写真:「統一教会問題」を巡って取材に応じる自民党の萩生田光一政調会長「統一教会問題」を巡って取材に応じる自民党の萩生田光一政調会長(中央) Photo:JIJI

旧統一教会を巡って、岸田政権と自民党への逆風が続いている。岸田文雄首相と、過去に統一教会と関係があった閣僚や党幹部は、どうすれば有権者から許されるのか。この問題を早期に解決するには、問題を指摘されている人々が何をすべきかを考えてみたい。(経済評論家 楽天証券経済研究所客員研究員 山崎 元)

内閣改造後も炎上が続く
統一教会問題

 旧・統一教会(現・世界平和統一家庭連合)の問題(以下「統一教会問題」)をいなすためだとも言われた8月10日の内閣及び自由民主党の党三役の人事であったが、効果がなかったばかりか裏目に出ている。統一教会と関係のあった閣僚や党三役に関して新しい事実が次々に発覚して、前体制よりも状況はむしろ悪化している。

 逐一名前は挙げないが、一人だけ具体例を挙げると、今回政務調査会長に就任した萩生田光一氏が、今年の参議院選挙に関連して生稲晃子候補を伴って教団の関連団体を訪れていたことが発覚した。加えて、過去には教団本体のイベントであいさつを行ったことなどが明るみに出た。

 前者はなんと今年の国政選挙に関わる生々しい事実だ。それ以外の事実に関してもこれまでに本人が説明せずにいたものが後から露見する展開は、情報の出方としていかにもまずい。

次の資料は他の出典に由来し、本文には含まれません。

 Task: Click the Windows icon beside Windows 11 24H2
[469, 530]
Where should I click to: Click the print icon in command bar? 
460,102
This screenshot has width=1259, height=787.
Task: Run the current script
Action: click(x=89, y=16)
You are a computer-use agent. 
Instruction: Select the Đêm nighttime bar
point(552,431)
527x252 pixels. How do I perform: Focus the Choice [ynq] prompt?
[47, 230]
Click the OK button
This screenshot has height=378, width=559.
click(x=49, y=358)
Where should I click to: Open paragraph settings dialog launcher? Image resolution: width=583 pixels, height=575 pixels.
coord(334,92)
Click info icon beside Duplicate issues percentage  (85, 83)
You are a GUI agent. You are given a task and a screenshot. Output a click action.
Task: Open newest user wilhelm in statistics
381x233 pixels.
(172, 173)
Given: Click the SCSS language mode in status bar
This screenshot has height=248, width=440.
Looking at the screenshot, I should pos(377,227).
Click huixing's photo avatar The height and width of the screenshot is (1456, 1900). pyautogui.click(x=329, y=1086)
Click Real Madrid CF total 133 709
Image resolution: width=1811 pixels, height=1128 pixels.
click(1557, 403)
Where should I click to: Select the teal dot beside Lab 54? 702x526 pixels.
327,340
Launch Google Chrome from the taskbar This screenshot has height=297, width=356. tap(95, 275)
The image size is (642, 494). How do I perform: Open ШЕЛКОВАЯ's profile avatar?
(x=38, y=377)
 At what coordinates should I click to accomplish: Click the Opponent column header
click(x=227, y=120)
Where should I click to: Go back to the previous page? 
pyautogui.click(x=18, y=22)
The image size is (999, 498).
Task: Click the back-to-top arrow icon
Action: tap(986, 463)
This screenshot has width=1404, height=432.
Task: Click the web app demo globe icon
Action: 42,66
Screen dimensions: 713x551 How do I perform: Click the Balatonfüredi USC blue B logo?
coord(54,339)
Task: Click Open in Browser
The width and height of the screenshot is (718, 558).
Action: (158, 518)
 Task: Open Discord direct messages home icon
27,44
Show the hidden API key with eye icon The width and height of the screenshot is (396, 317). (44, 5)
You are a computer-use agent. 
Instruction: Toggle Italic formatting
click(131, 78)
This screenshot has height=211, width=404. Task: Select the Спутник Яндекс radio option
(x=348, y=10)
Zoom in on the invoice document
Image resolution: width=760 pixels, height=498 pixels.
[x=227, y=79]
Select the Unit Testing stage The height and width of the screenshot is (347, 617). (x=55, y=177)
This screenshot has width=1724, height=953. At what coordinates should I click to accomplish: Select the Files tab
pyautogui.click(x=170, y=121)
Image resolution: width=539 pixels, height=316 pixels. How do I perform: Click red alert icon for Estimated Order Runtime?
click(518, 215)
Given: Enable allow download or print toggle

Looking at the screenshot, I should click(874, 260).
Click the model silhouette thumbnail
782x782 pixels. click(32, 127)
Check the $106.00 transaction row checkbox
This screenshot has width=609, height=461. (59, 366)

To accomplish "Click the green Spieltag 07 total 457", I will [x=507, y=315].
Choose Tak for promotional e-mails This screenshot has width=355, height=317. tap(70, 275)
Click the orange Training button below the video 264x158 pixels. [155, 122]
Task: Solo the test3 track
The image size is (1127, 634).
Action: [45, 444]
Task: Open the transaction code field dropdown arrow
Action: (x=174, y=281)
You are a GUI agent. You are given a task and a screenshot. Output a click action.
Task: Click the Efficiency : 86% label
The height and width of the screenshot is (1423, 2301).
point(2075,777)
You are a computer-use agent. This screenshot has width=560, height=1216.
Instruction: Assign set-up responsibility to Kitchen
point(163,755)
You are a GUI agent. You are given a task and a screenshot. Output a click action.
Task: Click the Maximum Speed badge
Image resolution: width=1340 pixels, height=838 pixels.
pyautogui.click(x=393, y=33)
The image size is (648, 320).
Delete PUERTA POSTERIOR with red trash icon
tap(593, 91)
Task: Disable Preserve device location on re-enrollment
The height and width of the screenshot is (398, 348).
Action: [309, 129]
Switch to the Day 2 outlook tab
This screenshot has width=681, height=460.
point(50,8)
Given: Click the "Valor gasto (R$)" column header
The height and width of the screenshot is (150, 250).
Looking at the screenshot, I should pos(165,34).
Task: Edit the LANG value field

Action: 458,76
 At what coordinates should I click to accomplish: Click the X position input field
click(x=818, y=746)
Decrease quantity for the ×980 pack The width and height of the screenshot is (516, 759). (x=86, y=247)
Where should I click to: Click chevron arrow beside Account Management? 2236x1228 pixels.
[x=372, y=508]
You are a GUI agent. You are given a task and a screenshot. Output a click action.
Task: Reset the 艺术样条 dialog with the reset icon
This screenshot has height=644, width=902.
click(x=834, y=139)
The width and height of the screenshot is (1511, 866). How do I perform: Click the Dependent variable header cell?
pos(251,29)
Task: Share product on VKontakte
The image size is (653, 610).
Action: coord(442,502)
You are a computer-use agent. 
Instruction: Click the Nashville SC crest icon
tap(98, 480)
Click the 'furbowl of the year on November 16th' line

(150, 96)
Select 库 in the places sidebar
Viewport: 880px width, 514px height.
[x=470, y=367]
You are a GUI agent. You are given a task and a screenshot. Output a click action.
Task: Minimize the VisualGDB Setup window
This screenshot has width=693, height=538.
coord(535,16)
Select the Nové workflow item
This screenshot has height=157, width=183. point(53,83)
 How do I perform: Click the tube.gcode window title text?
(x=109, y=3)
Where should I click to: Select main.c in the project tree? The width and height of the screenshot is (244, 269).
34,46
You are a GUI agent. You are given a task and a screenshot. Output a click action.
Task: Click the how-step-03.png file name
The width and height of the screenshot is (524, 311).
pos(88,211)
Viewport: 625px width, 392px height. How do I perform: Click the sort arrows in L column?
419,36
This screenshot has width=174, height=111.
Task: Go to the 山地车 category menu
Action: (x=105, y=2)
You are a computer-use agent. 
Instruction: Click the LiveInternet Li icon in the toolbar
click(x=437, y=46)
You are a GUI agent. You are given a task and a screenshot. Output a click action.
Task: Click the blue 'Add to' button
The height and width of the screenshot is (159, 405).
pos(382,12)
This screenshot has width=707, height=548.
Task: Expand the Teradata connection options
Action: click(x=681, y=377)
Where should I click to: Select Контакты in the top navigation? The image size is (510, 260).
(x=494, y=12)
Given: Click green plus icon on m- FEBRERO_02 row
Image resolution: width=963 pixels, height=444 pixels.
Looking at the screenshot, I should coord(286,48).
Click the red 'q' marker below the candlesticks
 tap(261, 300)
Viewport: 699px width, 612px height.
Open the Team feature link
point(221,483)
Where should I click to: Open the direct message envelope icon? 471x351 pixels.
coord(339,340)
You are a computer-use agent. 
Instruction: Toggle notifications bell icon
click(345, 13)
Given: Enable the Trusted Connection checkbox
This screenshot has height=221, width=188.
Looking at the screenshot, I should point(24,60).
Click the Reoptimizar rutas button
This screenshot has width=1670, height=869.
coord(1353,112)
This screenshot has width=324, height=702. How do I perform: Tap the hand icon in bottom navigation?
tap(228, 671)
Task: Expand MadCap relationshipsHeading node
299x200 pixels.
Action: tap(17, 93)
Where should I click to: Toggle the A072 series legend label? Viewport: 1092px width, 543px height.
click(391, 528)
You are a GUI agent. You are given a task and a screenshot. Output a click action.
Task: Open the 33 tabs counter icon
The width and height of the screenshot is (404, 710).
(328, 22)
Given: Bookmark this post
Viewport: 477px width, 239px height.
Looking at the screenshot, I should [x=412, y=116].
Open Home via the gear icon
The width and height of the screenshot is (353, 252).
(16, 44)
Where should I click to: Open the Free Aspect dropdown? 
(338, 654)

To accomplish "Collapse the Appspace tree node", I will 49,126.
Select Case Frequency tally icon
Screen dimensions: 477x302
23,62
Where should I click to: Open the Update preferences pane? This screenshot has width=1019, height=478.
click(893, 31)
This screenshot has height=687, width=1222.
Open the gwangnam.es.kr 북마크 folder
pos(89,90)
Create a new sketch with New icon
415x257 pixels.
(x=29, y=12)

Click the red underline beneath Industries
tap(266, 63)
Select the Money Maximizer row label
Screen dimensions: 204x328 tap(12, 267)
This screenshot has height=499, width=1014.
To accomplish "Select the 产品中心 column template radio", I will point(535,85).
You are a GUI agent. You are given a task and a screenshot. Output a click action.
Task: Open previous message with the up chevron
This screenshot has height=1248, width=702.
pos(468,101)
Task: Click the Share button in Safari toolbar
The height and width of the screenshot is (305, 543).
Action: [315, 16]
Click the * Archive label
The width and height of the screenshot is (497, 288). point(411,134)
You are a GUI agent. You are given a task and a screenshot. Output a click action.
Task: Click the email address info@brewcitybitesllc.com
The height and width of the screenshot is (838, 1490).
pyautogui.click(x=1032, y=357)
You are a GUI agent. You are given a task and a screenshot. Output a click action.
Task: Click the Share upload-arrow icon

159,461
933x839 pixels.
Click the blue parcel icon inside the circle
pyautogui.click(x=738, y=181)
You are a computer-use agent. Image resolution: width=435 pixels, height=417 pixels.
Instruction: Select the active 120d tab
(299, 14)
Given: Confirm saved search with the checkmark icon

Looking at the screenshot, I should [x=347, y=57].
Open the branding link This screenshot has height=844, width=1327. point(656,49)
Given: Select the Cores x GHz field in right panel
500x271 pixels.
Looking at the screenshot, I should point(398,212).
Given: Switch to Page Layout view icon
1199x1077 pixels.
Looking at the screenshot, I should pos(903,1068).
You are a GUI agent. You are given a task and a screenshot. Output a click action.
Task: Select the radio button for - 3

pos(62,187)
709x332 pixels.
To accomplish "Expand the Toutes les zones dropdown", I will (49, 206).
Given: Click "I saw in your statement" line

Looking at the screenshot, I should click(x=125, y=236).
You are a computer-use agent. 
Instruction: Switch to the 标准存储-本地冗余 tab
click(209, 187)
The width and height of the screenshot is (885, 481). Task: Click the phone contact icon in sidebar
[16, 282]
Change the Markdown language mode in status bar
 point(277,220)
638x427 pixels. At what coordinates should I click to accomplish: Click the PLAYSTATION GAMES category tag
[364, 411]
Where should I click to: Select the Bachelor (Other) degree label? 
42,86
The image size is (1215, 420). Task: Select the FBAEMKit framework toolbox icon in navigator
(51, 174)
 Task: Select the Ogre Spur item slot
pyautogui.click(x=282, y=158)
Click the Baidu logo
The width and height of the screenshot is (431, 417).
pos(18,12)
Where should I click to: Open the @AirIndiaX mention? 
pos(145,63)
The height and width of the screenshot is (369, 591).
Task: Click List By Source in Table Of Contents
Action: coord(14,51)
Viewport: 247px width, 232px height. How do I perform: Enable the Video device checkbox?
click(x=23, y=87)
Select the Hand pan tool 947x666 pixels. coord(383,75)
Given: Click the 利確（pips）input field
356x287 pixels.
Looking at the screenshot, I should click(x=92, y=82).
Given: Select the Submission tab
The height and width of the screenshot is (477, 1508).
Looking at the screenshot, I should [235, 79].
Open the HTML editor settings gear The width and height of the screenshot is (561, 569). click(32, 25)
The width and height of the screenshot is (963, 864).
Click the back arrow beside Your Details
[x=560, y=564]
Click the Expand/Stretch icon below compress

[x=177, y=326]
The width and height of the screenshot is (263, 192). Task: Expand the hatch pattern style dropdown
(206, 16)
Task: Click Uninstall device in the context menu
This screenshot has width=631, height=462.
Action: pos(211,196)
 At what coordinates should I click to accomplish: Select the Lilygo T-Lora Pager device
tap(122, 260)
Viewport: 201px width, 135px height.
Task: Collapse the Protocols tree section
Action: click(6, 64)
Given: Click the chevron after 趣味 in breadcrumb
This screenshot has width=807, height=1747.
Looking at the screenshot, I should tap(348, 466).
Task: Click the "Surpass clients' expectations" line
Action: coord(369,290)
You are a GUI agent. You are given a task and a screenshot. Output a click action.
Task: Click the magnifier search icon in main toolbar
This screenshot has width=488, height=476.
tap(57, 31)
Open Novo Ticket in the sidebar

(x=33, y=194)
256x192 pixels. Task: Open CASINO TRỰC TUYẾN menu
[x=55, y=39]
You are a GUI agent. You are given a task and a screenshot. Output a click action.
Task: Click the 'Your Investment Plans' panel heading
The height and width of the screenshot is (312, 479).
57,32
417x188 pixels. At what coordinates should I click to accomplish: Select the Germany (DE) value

 萩生田氏は、教団との今後の関係に関して、「一線を画する」「適切に対応したい」と述べているが、関係を断ち切るとは明言していない。党の東京都連会長として萩生田氏が応援に注力していた候補である生稲氏を伴っていた。そのことから考えても、自民党の一部(おそらくは少なくない数)の議員にとって、選挙を考えたときの統一教会の重要性が推測できる。

 萩生田氏は統一教会および関連団体について、「現在は問題のない団体なので、今後も付き合っていい」と思っているのか。それとも「問題のある団体なので、今後は一切関わらないことにしよう」と考えているのか。政治家なので、自分の信条に従ってどちらの意見を主張してもいいのだが、「曖昧戦略」で乗り切るつもりなのだろうか。